Ceux que vous honorez aujourd’hui, à l’exemple de Lazare Hoche, mais à leur rang obscur, eurent aussi à combattre les ennemis de l’extérieur et à lutter pour rétablir l’ordre que pouvaient compromettre, sur notre territoire, les adversaires du régime ou de la société.
Nombre d’entre eux sont morts en service commandé. C’est à ceux-là surtout que vont nos pensées. C’est pour honorer leur sacrifice que la Ville de Versailles a attribué à ce monument commémoratif une des plus vastes places de Versailles, au risque de rompre l’ordonnance d’une des plus belles perspectives de la cité royale que la masse architecturale nouvelle allait couper.
Les artistes qui ont conçu et exécuté ce monument, MM. Nicod et Auzelle, architectes, M. Rispal, sculpteur, ont réussi, sans diminuer les vastes proportions qui convenaient à leur œuvre, sans l’écarter de l’axe de la perspective, à sauvegarder celle-ci. Je les en remercie et je les loue sans réserve du talent certain qu’ils ont déployé dans la conception et la réalisation du monument. J’aurais garde d’oublier d’exprimer les félicitations qui sont dues à l’entrepreneur, M. Echard, un de nos meilleurs techniciens du bâtiment, et à M. Pitrois, ingénieur de la ville, qui a réalisé la décoration des abords du monument et qui a disposé, à ses pieds, un splendide tapis de gazon.
Je veux aussi vous remercier. Monsieur le Président général de la Société du Monument, d’avoir pris la peine d’effectuer un long déplacement pour venir à Versailles faire remise à cette ville de cette œuvre monumentale.
II m’est agréable de pouvoir vous féliciter de vive voix d’avoir mené à bien la tâche que vous vous étiez imposée ; avec l’aide de vos collaborateurs dévoués, et notamment celle de Monsieur le Colonel Lélu, que je salue à vos côtés, vous avez vaincu tous les obstacles.
Désormais s’élèvent, dans le ciel de Versailles, les piliers robustes d’une porte nouvelle dédiée aux serviteurs de la Justice et de la Loi, symbole perpétuel du devoir et de la discipline. »
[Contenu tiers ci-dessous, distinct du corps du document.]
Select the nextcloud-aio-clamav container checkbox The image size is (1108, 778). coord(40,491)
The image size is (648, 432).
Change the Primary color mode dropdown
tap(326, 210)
Le complément du grand livre d’or historique de la Gendarmerie nationale

Le complément du grand livre d’or historique de la Gendarmerie nationale est un ouvrage édité en 1947 par le comité exécutif. Il relate principalement les cérémonies officielles qui se sont déroulées en 1946 à l’occasion de l’inauguration du monument national de Versailles.

Les textes sont extraits du Grand livre d’or historique de la Gendarmerie nationale – Tome V – 1939.